Fuller’s own fishing after “natural commodities” obliges him to use a small mesh. Even so he sometimes wins nothing. Cambridgeshire gives him eels, hares, saffron, and willows—a mixed bag; Essex oysters, hops and puitts, by which he intends peewits. Hants does better, with red deer, honey, wax, and hogs; but Wilts can only offer tobacco-pipes, and wool. Cornwall gives him diamonds! “In blackness and hardness they are far short of the Indian”—but there they are. He tops up a bumper basket down there with ambergris, garlic, pilchards, blue slate, and tin. Cornwall is easily his richest county, and next comes Cumberland, with pearls, blacklead and copper. Here are some poor ones: Dorset, “tenches,” pipe-clay, and hemp; Berks, “oakes, bark, trouts”; Bedfordshire, “barley, malt, fullers’-earth and larks”; slightly better are Bucks, with “beeves, sheep and tame pheasants”; Kent, “cherries, sainfoin, madder”; Hereford, “wool and salmons.” Clearly it was a day of small things. Staffordshire was making nails; Derbyshire mining lead and brewing mild ale; Somerset produced serges at Taunton; Yorkshire bred horses and made knives at Sheffield, as she did in Chaucer’s time; and that is about all that “the painted counties” were doing in 1660. For the rest, it was grazing and small-farming, large families and the beginning of religious ferment which was to work for another hundred years before it came to a head.
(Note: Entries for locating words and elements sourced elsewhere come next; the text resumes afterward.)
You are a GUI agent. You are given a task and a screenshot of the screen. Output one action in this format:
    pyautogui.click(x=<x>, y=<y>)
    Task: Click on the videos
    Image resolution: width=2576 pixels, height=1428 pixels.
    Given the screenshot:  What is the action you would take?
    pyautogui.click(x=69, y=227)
But old Fuller himself was what he calls somebody else, “a cordial protestant,” and does not allow us to forget it for a page at a time. He cannot speak of salt in Cheshire without remembering Lot’s wife, nor of polled cattle without head-shaking over the calf in Horeb. “The historian,” he reminds himself, “must not devour the divine in me.” He never does. The Scriptures are his real affair, as they were coming to be ours in 1660. It would be an edifying exercise, remembering that, to reckon up our gains and losses out of his meandering pages.